Louisa Alger had been a schoolteacher. I never knew much of her personal history beyond that, and she didn’t seem interested in talking about it. Part of that was no doubt her native New England reserve. But another part, I believe, was also likely a veil over a personal story that had its compelling and tender moments, and probably loss and pathos as well.
I knew Louisa first more as a model of no-nonsense devotion to Cambridge Meeting, and concern to keep it productive in practical, undramatic ways. One of them, I learned, was beneath our meeting room in a large open basement. In it she ran a quiet but substantial clothing repair and redistribution operation, with numerous volunteers.
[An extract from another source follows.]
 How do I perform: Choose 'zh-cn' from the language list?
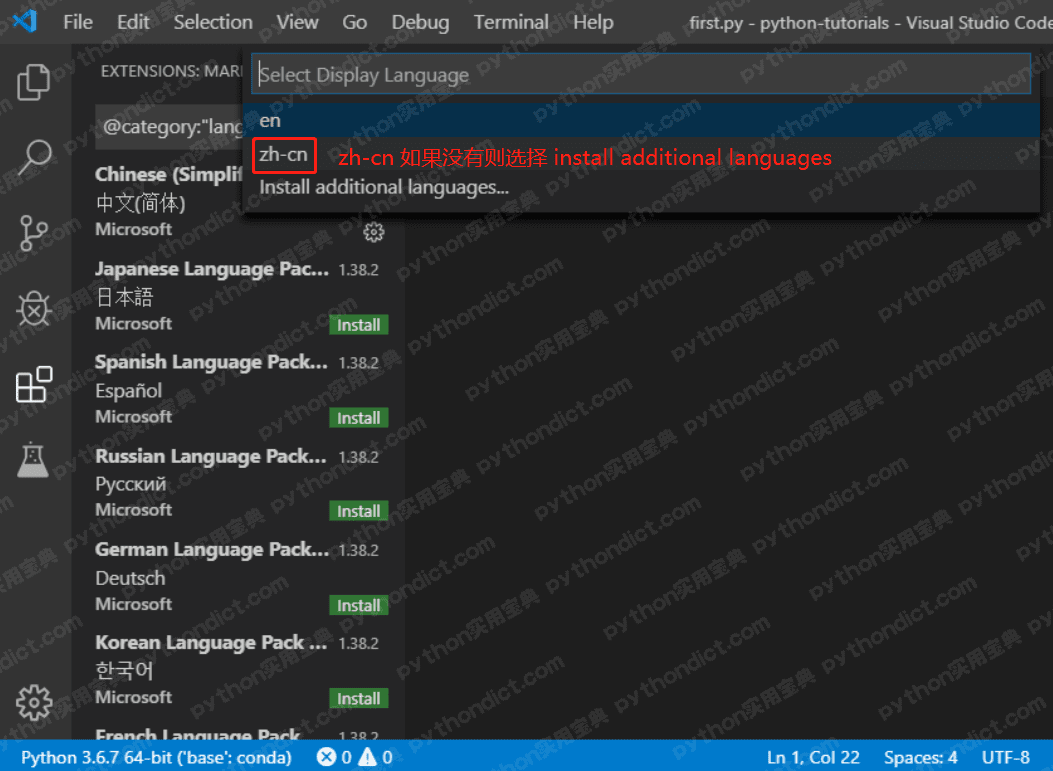(284, 156)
But she also had a watchful, and one hopes discerning eye. It was she who came up to me one First Day morning in the spring of 1969 after meeting had concluded, shook my hand, and then fixed me with a steady gaze. She was looking up, being shorter than me, though her straight carriage and dignified mien, not to mention her spiritual stature, made her appear taller. Perhaps she was in a simple dress with a subdued floral pattern and a lacy collar, something a 1940s schoolteacher might favor. Or if it was still cold, a beige suit; she was not unacquainted with tweed.
In any case, Louisa eyed me unsmilingly, and then said, “Charles Fager” (this was Quaker formality; though by testimony, as others had taught me, Friends shunned titles, being addressed by one’s full name indicated that a conversation was not mere banter), “don’t thee think it’s about time thee wrote the meeting a letter?”
And that, Friends, was my Quaker “Come to Jesus” moment. No fervent preaching, no invitation to tread the sawdust path, no altar call or emoting at the mourner’s bench. Instead, a brief, prim summons to write a letter, which was how one applied for membership.
And why not? St. Augustine heard a nameless child singing outside his window; a total stranger spoke to some Galilee fisherman; John Wesley listened to someone reading from Luther. Top billing in the annals usually goes to the blinding light, the talking jackass, or a burning coal to the lips; but they are neither required nor typical.
I thanked Louisa and mumbled some noncommittal reply; but then went home and wrote the letter. It was hardly a masterpiece; but after receipt, an ad hoc committee met with me, and on its favorable report, I shortly became officially a Quaker.